Conservation of long-lived species requires identifying and protecting the areas and resources they use throughout their life cycle and the year. The Golden Eagle (Aquila chrysaetos) is a long-lived species that exhibits deferred breeding, resulting in a long (i.e., > three years) natal dispersal period. The Natal dispersal of Golden Eagles is poorly documented, and we know little about the areas they inhabit and the resources they use during this period. We have been quantifying the year-round movements of migratory Golden Eagles raised in Denali National Park and Preserved, Alaska, since 1997 using satellite and GSM telemetry. Our study results provide new information on the movements during the natal dispersal period, including during the nesting season. Our study results show that non-territorial golden eagles’ activities are very different from those of territorial golden eagles during the nesting season. From courtship through the dispersal of young, the nesting season for migratory Golden Eagles in interior and northern Alaska extends from mid-February through early October. After returning to Alaska (from mid-February to early April), territorial eagles remain in and near their territories. In contrast, pre-adult non-territorial eagles return to Alaska much later than territorial eagles (i.e., from mid-April through early June). They often exhibit nomadic behaviors for part of the nesting season. In contrast, some settle temporarily (several weeks to several months) in specific areas, including areas on Alaska’s Arctic Coastal Plain in northern Alaska and the vast wetlands of the western Seward Peninsula in western Alaska.
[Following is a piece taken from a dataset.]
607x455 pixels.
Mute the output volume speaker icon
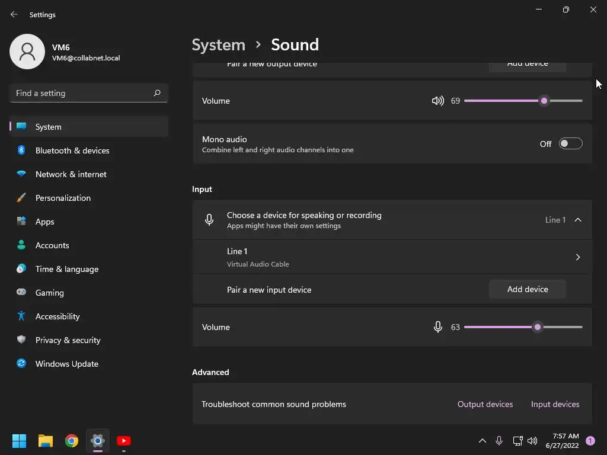pos(437,101)

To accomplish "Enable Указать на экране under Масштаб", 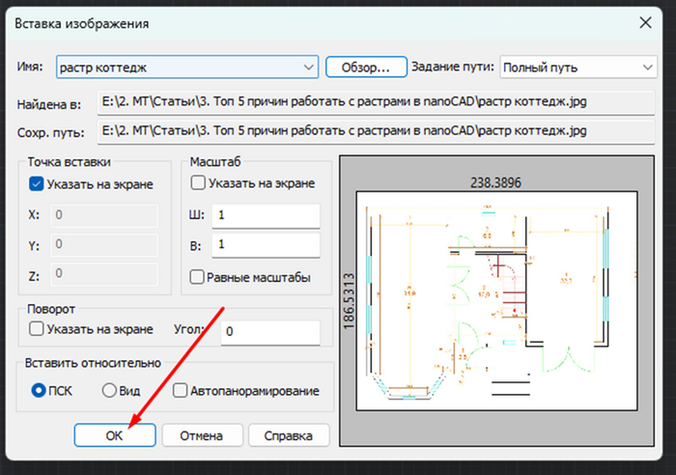I will (x=198, y=182).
The repeated use of these areas by multiple telemetered eagles over many years suggests that they provide essential habitats and resources for Alaska’s migratory Golden Eagles before they enter a breeding population. Our studies also indicate that Alaska’s areas during the nesting season by non-territorial and territorial Golden Eagles are very different. Quantifying these differences can help us identify and hopefully protect the places and resources needed for territorial and non-territorial Golden Eagles in Alaska.